**What to work on:** Start at the line that contains "Task: Enable the Connected checkbox" and continue through the end of the items. Rewrite those lines with "checkbox" changed to "check box", keeping everything else intact and omitting the pictures.

**Material for the task:**

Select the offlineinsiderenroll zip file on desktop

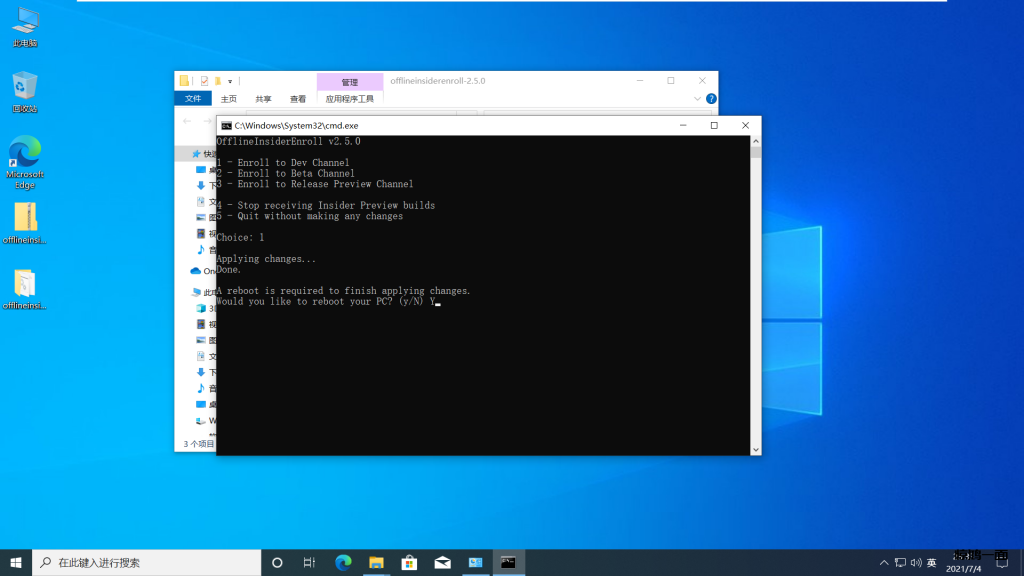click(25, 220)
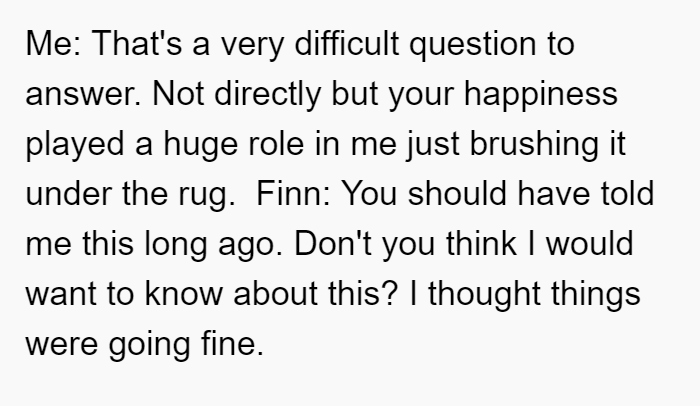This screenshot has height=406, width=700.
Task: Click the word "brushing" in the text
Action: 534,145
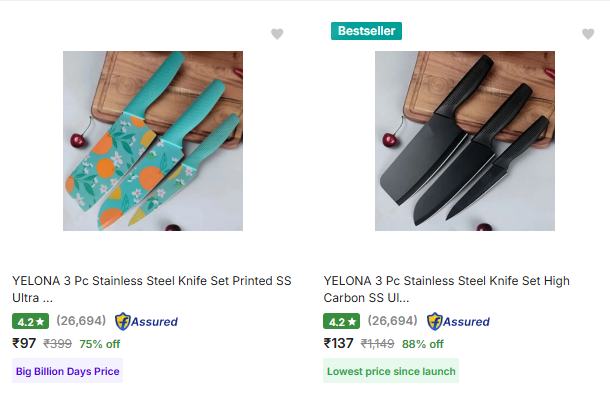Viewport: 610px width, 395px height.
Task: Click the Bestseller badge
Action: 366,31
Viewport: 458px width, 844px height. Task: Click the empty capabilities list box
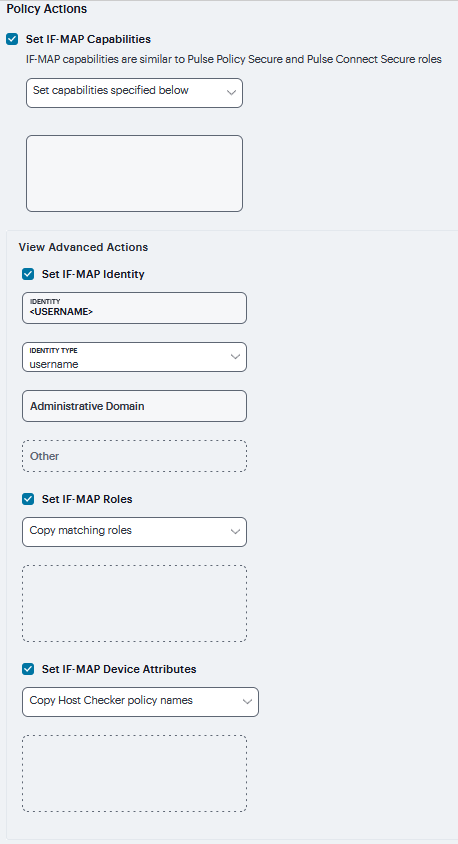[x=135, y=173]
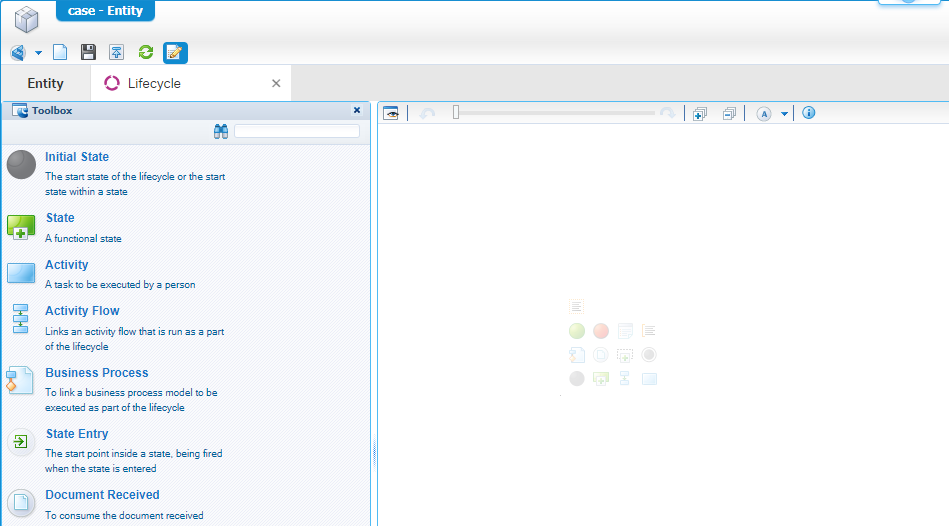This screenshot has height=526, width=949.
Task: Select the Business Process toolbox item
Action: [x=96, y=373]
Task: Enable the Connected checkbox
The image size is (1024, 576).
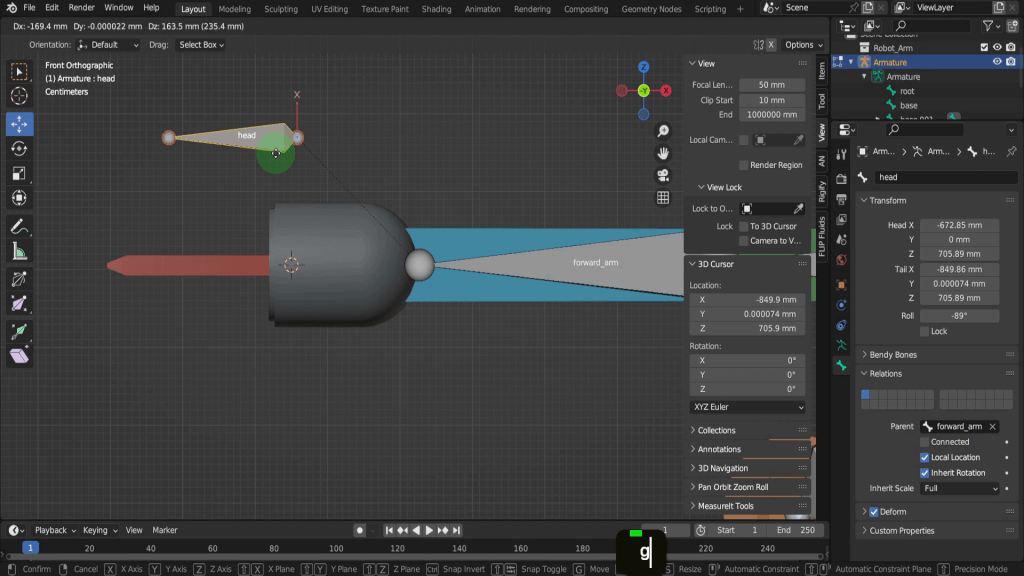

**Response to this exercise:**
Task: Enable the Connected check box
The image size is (1024, 576).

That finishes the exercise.